C’est donc en 2024 que Judith transforme cette histoire d’amour et de sexe en trauma. La noyée a eu droit au soutien de Sardine, c’est-à-dire une bouée de plomb.
Cette révolution féministe est actuellement le plus sérieux espoir contre la montée du fascisme (qui est profondément une contre révolution masculiniste).
Merci à vous, merci à toutes. Ensemble nous sommes fortes. #MeToo
https://t.co/mtRZPkMOlw— Sandrine Rousseau (@sandrousseau) January 8, 2024
On sait qu’il y a des filles qui sont femmes à 15 ans, d’autres à 20, d’autres encore à 30, ça dépend des éducations, des tempéraments et des corps. Une Leonarda de 120 kilos avec des sourcils d’orang-outan aura plus de mal à commencer sa vie amoureuse à 14 ans. Mais tout est possible. La Romette avait tapé dans l’œil de François Hollande, homme de goût.

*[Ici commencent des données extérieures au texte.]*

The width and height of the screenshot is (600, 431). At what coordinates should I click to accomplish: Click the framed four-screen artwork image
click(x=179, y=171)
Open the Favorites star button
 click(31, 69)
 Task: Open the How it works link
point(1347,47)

Mais elle l’avait jeté.
Comment lancer sa série avec une « emprise »
Judith a 51 ans, elle va sur ses 52, elle ne tourne plus beaucoup, et soudain, voilà qu’elle revient dans la peau d’une réalisatrice de série où elle tient le premier rôle – on n’est jamais mieux embauché que par soi-même – et met son double en scène. Alma Struve incarne Judith jeune.

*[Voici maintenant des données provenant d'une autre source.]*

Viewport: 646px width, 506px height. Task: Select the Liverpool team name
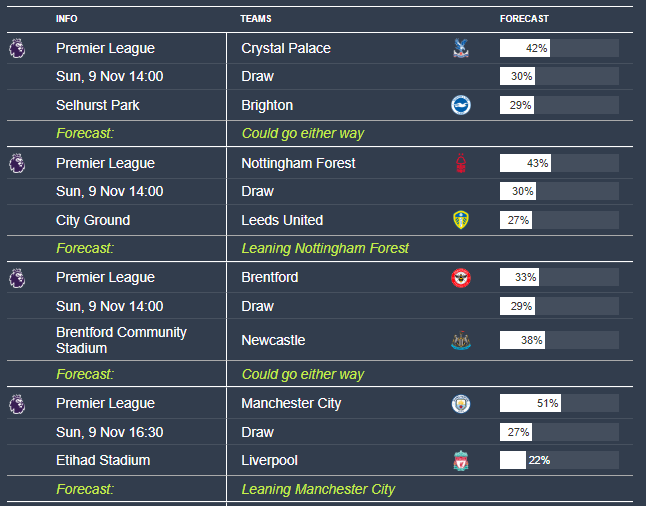click(x=267, y=461)
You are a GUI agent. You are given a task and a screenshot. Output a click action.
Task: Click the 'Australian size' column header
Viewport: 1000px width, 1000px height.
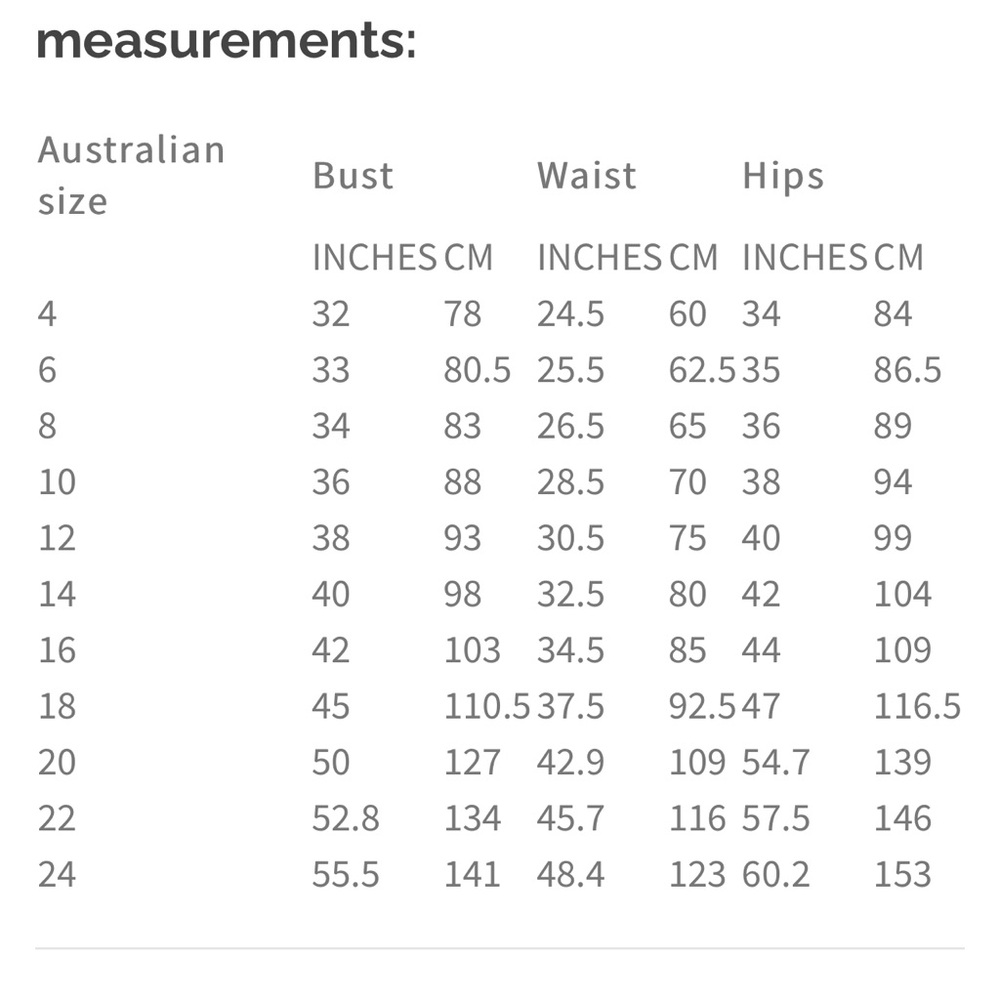131,176
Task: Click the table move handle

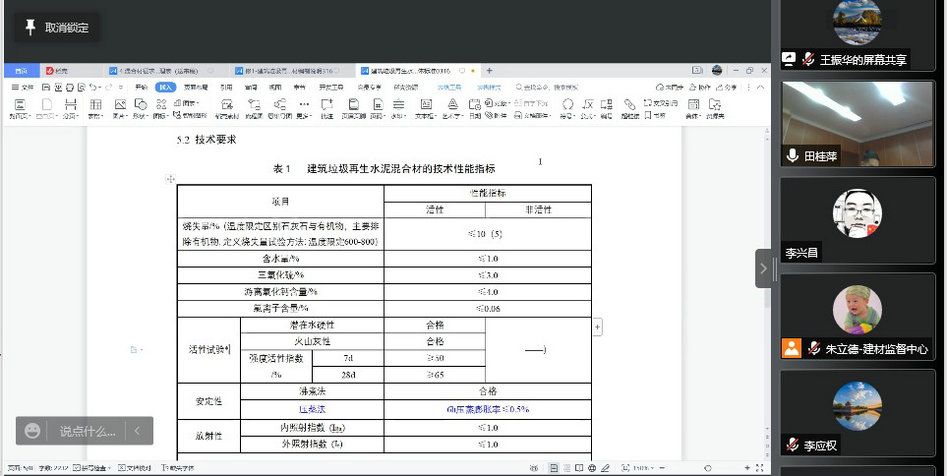Action: point(170,178)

Judith-Alma rencontre un réal quarantenaire qui lui écrit un rôle sur mesure, une preuve d’amour (et de désir, mais chez les mecs, ça va ensemble). France Info écrit ces mots terribles :
« Aux yeux des spectateurs, la rencontre n’est en rien providentielle. Elle porte en elle le germe de l’emprise. »

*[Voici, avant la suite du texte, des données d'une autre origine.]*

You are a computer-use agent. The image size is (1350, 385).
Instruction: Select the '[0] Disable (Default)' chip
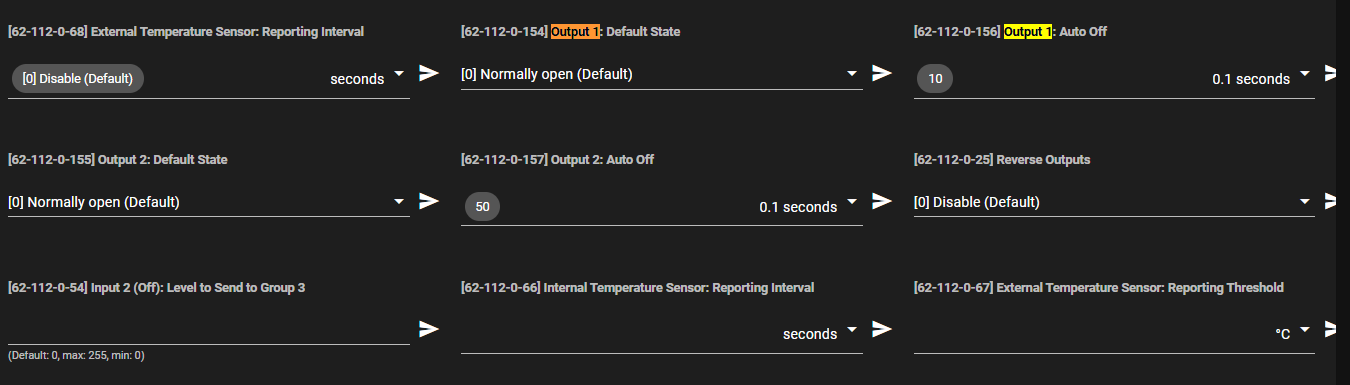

Juste après cette bande-annonce, sur son compte Insta, Judith (la vraie, la vieille), balance Jacquot. Et boum !, l’affaire, la série et la victimisation sont lancées : la presse embraye, les féministes hurlent, les micros se tendent, l’actrice au creux de la vague est à nouveau en haut.
Ceux qui iraient imaginer qu’il s’agit d’une victimisation rétroactive instrumentalisée pour des raisons de promotion ne sont que vils sexistes. Judith a une phrase terrifiante qui explique cette coïncidence chronologique :
« La petite fille en moi ne peut plus taire ce nom. »
- Coupure de presse extraite de Paris Match : la fille qui pose à côté de Benoît et qui a l’air épouvantée sous emprise, eh bien c’est Judith, elle a 17-18 ans, c’est en 1990 à Lyon pour la promo de La Désenchantée
Donnons maintenant la parole à l’accusé, Benoît Jacquot, un homme à femmes dans le milieu. Il ne fait que des films autour des femmes, un peu comme Ozon mais Ozon n’est pas hétéro, donc rien à craindre. Judith, pour l’instant, est la seule à se plaindre de l’homme qui a lancé sa carrière.
Quelques infos sur l’interview où Benoît Jacquot évoque sa « relation » avec Judith Godrèche. Elle provient de la série de docu « Les ruses du désir », de Gérard Miller (2011). Dans le 1er volet, « L’interdit », Miller se penche sur le désir & la sexualité des femmes… et des filles https://t.co/fkjl0F6Wvs
— Coline Clavaud-Mégevand (@colinecm) January 7, 2024
Les salauds disent souvent que les femmes ne sont pas de grandes créatrices, c’est faux : elles sont souvent de grandes inventeuses. Pas forcément dans le domaine scientifique, c’est tout. On écoute Judith dans Le Parisien :
« J’ai le sentiment que mon enfance m’a été volée, et qu’il parle à ma place des années après avoir abusé de son emprise »
Nous aurons au moins appris un nouveau concept : l’abus d’emprise.